Hakkımda

İşte böyledir kazdağında ahvalimiz;
Durup durup şiirler, şarkılar çıkar sandıklardan
İpek mendiller misali..

Tersinedir
Büyükler bile peri masalları dinler…

1953’te ankara’da doğdum,
kafama göre kâh okudum,
kâh serserilik yaptım;
yedi sene otellerde,
yedi sene de bankalarda çalıştım.
Yirmi sene İstanbul,
yirmi sene Kazdağı’nda geçti.
Şimdi bir yirmi de Bodrum’da geçer...
gerisi..,
önemsiz...vehimler.

Rıfat Fahir İskit




dut ağacı


Hayallerimin peşinden koştum hep; geçmişten sesler, geçmişten yüzler
Yırtılmamış sevinçler ve saklı hüzünler yaşadım hep.

Yağan yağmurun, tablası devrilen simitçinin, o son vapurun, eski bir tablonun
son fırça izi idim hep.

Ölümsüz idim,  mihenk taşı, en büyük aşık, en ‘bişey’dim işte!

Sonra bir kış gecesi ansızın, yıllardır aynı daktilonun aynı tuşunda kaldığımı
Anladım birdenbire.
Acımasızca geçen mevsimler geçmiş, olan olmuştu.

Farkında değildim.
Mahalle bakkalı yoktu, arka bahçedeki dut ağacı yoktu.
Oysa ben aynı aşkı aynı aşkla sevmiştim hep.



İşte böyle dostlarım, inanın göz açıp kapayıncaya kadar
Bile sürmüyor; öylesine uzun, öylesine çabuk ki!
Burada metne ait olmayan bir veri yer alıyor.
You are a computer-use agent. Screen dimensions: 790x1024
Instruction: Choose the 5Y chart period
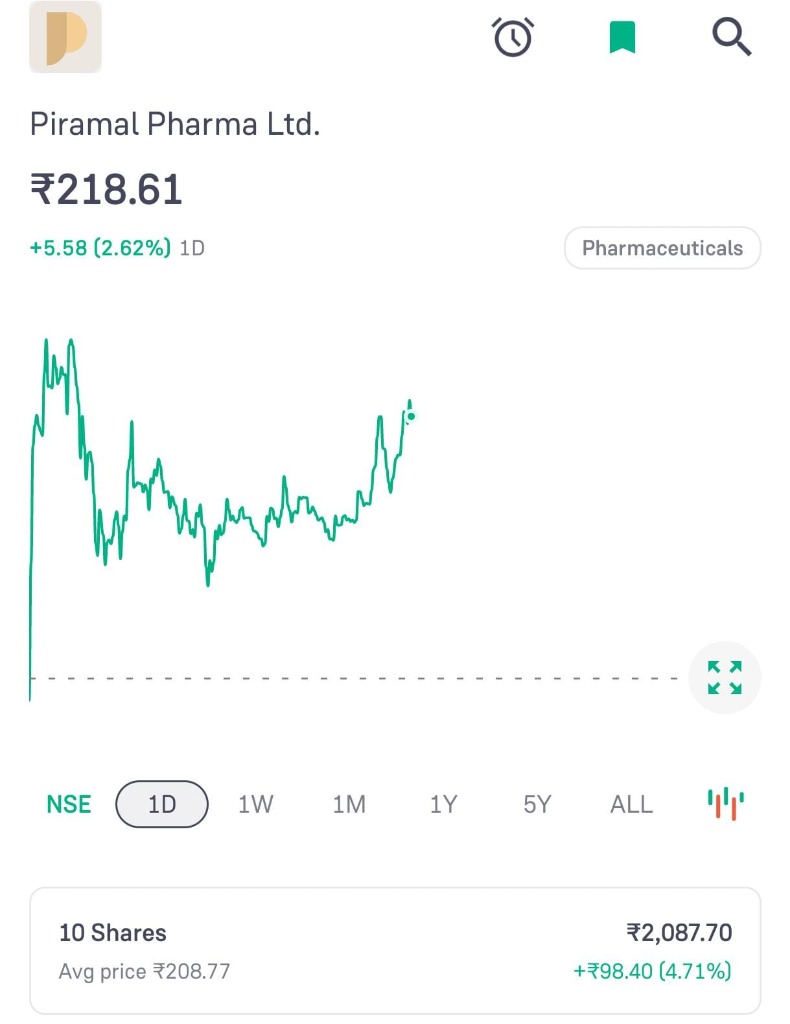click(x=537, y=804)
Nöbetçi günler, nöbetçi geceler, nöbetçi sevgililer ve nöbetçi
Anlaşılmazlık nöbetleri.

Kitabımda hepiniz yerlerinizi bulup sayfanızı işaretleyeceksiniz.
Geçmişten sesleriniz hala kulaklarımda
Güzel yüzünüz, gözleriniz hala pırıl pırıl.

Bense
Şimdilerde dağ başında bir kelebeğin peşinden koşuyorum;  iyiyim

sivrice



gökyüzü ne kadar yeşil bu sabah!
yerim yurdum ne kadar lezzetli!

sivricede balık yemeye geldik,
yassı taşları dizmeye..

bu yaşta çocuk mu olduk?

gökyüzü ne kadar yeşil bu sabah!

abbas



yolcudur abbas!
 ayrılıklar büyür içinde
‘yollara vurur kendini
 sevdasında kavrulur’

 gider…
ayrılık  ötedir,
ayrılıklar içinde….

yer demir, gök bakır



akşam vakitleri…..
yer demir , gök bakır
bir türkü düşer aklıma;
yalnızlığımdır.

erken gelen,
geç kalan,
kim varsa
artık vakit tamam!

kim çalarsa kapımı bilirim:
o yalnızlığımdır!

düşüncesiz sözler


gün boyu dönüp duruyorum düşüncelerimin içinde
sözcükler fısıldıyorum kendime.

sözcükler...
kaçıp gidiyorlar aralık pencerelerden.

düşüncesi kalıyor gecenin
düşüncesiz sözlerin düşünceli adamı oluyorum.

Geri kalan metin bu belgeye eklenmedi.